[Records from a data collection]
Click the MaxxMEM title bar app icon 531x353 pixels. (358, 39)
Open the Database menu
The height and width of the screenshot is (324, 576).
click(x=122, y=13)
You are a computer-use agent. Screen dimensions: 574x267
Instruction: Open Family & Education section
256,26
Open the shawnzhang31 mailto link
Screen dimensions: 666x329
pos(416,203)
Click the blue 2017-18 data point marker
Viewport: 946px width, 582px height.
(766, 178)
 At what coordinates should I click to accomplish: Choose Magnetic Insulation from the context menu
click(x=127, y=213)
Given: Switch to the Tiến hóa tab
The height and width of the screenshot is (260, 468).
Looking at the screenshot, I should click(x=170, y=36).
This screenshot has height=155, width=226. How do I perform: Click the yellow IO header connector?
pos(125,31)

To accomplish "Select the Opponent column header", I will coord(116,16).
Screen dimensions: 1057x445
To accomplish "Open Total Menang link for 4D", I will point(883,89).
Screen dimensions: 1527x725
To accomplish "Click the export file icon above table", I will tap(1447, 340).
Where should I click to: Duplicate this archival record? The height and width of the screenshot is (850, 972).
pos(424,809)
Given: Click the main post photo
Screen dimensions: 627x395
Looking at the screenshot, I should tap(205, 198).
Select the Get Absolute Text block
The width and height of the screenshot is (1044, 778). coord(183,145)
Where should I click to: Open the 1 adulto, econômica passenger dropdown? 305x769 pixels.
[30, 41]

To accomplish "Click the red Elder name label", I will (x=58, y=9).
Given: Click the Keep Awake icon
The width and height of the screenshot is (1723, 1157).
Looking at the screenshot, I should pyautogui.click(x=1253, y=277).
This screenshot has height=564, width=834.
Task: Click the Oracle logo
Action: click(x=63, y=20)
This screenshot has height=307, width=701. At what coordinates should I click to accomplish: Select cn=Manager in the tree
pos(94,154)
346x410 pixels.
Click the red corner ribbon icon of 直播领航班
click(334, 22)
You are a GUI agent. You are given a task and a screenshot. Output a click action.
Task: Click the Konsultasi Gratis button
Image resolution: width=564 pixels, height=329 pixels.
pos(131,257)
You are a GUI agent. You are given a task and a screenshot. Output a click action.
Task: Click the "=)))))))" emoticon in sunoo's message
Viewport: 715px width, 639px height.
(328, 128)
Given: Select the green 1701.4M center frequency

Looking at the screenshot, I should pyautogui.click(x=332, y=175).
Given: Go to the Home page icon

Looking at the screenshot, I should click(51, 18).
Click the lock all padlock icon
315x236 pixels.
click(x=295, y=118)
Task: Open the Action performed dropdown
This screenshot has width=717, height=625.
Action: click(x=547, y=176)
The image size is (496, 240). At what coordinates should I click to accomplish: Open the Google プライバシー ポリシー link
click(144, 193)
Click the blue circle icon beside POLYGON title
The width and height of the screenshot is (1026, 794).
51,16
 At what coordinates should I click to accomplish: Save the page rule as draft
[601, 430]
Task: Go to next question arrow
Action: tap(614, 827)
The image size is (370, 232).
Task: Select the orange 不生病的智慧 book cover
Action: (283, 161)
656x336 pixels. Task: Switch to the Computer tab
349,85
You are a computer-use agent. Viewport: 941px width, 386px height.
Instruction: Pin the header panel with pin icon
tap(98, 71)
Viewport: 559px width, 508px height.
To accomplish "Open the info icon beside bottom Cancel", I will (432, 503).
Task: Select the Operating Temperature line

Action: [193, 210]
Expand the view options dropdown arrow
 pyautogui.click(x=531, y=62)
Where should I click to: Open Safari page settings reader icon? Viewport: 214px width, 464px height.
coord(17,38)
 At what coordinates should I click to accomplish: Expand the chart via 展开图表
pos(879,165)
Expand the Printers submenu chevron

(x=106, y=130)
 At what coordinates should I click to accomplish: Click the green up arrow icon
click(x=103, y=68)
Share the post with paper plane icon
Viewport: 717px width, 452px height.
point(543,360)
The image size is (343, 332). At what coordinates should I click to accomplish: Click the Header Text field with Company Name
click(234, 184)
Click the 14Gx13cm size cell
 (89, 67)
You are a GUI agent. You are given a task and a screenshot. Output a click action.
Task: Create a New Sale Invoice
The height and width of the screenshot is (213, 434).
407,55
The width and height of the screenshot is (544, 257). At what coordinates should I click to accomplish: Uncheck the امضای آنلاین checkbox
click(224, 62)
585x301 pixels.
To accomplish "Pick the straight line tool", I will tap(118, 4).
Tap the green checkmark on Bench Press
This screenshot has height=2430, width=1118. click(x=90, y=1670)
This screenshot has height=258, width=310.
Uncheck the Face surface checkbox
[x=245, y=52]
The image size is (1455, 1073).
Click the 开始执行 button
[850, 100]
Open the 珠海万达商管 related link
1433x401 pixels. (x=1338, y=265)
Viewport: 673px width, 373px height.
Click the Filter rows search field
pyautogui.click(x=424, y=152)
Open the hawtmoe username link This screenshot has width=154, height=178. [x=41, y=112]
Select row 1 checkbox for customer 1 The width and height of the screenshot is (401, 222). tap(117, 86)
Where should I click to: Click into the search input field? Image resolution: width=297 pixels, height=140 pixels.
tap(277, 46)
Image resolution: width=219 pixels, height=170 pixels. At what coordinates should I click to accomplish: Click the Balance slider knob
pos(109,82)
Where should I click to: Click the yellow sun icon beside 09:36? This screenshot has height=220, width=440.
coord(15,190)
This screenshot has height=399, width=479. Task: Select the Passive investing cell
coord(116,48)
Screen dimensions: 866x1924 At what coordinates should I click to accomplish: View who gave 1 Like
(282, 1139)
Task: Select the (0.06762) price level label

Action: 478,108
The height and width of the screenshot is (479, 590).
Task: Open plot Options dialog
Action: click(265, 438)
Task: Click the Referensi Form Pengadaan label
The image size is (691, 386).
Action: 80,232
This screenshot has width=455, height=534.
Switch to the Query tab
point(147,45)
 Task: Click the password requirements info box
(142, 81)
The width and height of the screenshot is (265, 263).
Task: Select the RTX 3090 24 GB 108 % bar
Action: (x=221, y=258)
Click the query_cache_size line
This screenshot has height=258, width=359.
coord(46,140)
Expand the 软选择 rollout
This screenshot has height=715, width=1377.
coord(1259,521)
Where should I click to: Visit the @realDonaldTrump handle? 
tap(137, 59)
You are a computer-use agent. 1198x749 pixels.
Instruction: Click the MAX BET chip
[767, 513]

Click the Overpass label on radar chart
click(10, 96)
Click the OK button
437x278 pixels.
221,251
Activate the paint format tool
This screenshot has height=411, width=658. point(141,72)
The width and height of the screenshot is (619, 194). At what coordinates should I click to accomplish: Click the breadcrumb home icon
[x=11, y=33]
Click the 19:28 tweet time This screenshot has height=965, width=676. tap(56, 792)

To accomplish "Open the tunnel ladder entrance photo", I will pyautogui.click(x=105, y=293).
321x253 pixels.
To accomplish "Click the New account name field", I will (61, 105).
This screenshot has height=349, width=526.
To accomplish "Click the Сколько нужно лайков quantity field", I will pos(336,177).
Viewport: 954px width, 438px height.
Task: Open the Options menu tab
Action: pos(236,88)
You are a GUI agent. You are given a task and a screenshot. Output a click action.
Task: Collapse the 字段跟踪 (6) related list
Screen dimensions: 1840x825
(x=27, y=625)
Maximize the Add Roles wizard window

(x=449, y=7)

◆ **Work to be completed**: Copy here each line of the preceding records with "post" in it.

◆ **Task result**:
Given: Click the main post photo
Share the post with paper plane icon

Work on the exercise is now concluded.